→ EXERCISE REQUIREMENTS: Rewrite the listing below, substituting "Sign Up" for "Subscribe" and leaving every other line and word unchanged.

→ STORED RECORDS:
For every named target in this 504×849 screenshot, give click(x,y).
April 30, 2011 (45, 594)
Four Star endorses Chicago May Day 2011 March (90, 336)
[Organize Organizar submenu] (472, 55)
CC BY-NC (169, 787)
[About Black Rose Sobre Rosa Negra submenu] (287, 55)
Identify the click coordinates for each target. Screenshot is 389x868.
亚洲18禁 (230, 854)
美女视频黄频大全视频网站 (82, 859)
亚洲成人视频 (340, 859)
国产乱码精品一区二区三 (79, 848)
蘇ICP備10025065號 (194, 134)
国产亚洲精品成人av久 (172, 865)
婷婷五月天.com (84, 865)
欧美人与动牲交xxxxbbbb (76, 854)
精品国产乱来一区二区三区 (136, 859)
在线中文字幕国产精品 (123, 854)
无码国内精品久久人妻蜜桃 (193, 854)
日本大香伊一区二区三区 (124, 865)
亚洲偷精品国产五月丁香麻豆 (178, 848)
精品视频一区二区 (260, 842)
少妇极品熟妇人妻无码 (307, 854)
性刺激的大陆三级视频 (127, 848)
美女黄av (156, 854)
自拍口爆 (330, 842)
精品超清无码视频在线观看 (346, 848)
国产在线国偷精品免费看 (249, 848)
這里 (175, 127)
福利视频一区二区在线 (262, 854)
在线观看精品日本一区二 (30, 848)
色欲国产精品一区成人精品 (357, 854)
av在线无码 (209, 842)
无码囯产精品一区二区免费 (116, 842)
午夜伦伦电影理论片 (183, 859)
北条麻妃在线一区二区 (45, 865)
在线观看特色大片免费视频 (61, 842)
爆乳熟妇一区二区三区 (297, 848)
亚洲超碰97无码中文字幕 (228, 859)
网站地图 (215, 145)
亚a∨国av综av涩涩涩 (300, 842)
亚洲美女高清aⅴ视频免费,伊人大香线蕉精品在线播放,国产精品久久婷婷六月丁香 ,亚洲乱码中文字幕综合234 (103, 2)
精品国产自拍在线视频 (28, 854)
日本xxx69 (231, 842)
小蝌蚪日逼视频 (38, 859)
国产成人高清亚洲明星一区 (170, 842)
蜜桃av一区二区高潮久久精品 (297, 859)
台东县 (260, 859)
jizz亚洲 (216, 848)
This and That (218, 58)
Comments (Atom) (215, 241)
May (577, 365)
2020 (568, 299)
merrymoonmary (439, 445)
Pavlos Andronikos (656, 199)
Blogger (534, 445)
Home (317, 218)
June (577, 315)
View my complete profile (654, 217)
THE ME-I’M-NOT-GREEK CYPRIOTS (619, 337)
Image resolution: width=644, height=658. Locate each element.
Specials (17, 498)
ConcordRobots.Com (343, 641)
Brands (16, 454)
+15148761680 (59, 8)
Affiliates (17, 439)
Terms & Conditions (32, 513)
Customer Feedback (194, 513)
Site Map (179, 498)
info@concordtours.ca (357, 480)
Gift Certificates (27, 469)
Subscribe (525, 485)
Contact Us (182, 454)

→ EXERCISE SOLUTION:
For every named target in this 504×849 screenshot, give click(x,y).
April 30, 2011 (45, 594)
Four Star endorses Chicago May Day 2011 March (90, 336)
[Organize Organizar submenu] (472, 55)
CC BY-NC (169, 787)
[About Black Rose Sobre Rosa Negra submenu] (287, 55)
Identify the click coordinates for each target. Screenshot is 389x868.
亚洲18禁 (230, 854)
美女视频黄频大全视频网站 (82, 859)
亚洲成人视频 (340, 859)
国产乱码精品一区二区三 (79, 848)
蘇ICP備10025065號 (194, 134)
国产亚洲精品成人av久 (172, 865)
婷婷五月天.com (84, 865)
欧美人与动牲交xxxxbbbb (76, 854)
精品国产乱来一区二区三区 (136, 859)
在线中文字幕国产精品 (123, 854)
无码国内精品久久人妻蜜桃 (193, 854)
日本大香伊一区二区三区 (124, 865)
亚洲偷精品国产五月丁香麻豆 (178, 848)
精品视频一区二区 (260, 842)
少妇极品熟妇人妻无码 (307, 854)
性刺激的大陆三级视频 (127, 848)
美女黄av (156, 854)
自拍口爆 (330, 842)
精品超清无码视频在线观看 (346, 848)
国产在线国偷精品免费看 (249, 848)
這里 (175, 127)
福利视频一区二区在线 (262, 854)
在线观看精品日本一区二 (30, 848)
色欲国产精品一区成人精品 (357, 854)
av在线无码 (209, 842)
无码囯产精品一区二区免费 (116, 842)
午夜伦伦电影理论片 (183, 859)
北条麻妃在线一区二区 (45, 865)
在线观看特色大片免费视频 (61, 842)
爆乳熟妇一区二区三区 (297, 848)
亚洲超碰97无码中文字幕 (228, 859)
网站地图 (215, 145)
亚a∨国av综av涩涩涩 (300, 842)
亚洲美女高清aⅴ视频免费,伊人大香线蕉精品在线播放,国产精品久久婷婷六月丁香 ,亚洲乱码中文字幕综合234 (103, 2)
精品国产自拍在线视频 (28, 854)
日本xxx69 (231, 842)
小蝌蚪日逼视频 (38, 859)
国产成人高清亚洲明星一区 (170, 842)
蜜桃av一区二区高潮久久精品 (297, 859)
台东县 (260, 859)
jizz亚洲 (216, 848)
This and That (218, 58)
Comments (Atom) (215, 241)
May (577, 365)
2020 (568, 299)
merrymoonmary (439, 445)
Pavlos Andronikos (656, 199)
Blogger (534, 445)
Home (317, 218)
June (577, 315)
View my complete profile (654, 217)
THE ME-I’M-NOT-GREEK CYPRIOTS (619, 337)
Image resolution: width=644, height=658. Locate each element.
Specials (17, 498)
ConcordRobots.Com (343, 641)
Brands (16, 454)
+15148761680 (59, 8)
Affiliates (17, 439)
Terms & Conditions (32, 513)
Customer Feedback (194, 513)
Site Map (179, 498)
info@concordtours.ca (357, 480)
Gift Certificates (27, 469)
Sign Up (525, 485)
Contact Us (182, 454)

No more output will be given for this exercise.